(ACTIVITY)
An exact restatement of every record is required.

(INPUT DATA)
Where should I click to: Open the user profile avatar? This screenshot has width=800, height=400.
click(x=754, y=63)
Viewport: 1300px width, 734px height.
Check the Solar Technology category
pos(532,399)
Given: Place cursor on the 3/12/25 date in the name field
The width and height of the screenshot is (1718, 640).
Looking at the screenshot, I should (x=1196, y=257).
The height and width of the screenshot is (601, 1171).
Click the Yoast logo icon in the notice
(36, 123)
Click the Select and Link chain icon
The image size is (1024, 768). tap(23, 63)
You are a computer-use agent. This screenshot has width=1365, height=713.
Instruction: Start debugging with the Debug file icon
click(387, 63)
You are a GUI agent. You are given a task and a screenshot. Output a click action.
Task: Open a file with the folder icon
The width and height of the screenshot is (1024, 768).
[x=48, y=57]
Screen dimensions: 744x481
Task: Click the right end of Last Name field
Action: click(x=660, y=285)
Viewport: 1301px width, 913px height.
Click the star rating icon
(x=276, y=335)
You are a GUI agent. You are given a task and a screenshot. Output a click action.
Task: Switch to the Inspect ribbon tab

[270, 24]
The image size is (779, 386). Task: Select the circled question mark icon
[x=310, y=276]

(RESPONSE)
Where should I click to: Open the user profile avatar? This screenshot has width=800, height=400.
click(x=754, y=63)
Viewport: 1300px width, 734px height.
Check the Solar Technology category
pos(532,399)
Given: Place cursor on the 3/12/25 date in the name field
The width and height of the screenshot is (1718, 640).
Looking at the screenshot, I should (x=1196, y=257).
The height and width of the screenshot is (601, 1171).
Click the Yoast logo icon in the notice
(36, 123)
Click the Select and Link chain icon
The image size is (1024, 768). tap(23, 63)
You are a computer-use agent. This screenshot has width=1365, height=713.
Instruction: Start debugging with the Debug file icon
click(387, 63)
You are a GUI agent. You are given a task and a screenshot. Output a click action.
Task: Open a file with the folder icon
The width and height of the screenshot is (1024, 768).
[x=48, y=57]
Screen dimensions: 744x481
Task: Click the right end of Last Name field
Action: click(x=660, y=285)
Viewport: 1301px width, 913px height.
Click the star rating icon
(x=276, y=335)
You are a GUI agent. You are given a task and a screenshot. Output a click action.
Task: Switch to the Inspect ribbon tab

[270, 24]
The image size is (779, 386). Task: Select the circled question mark icon
[x=310, y=276]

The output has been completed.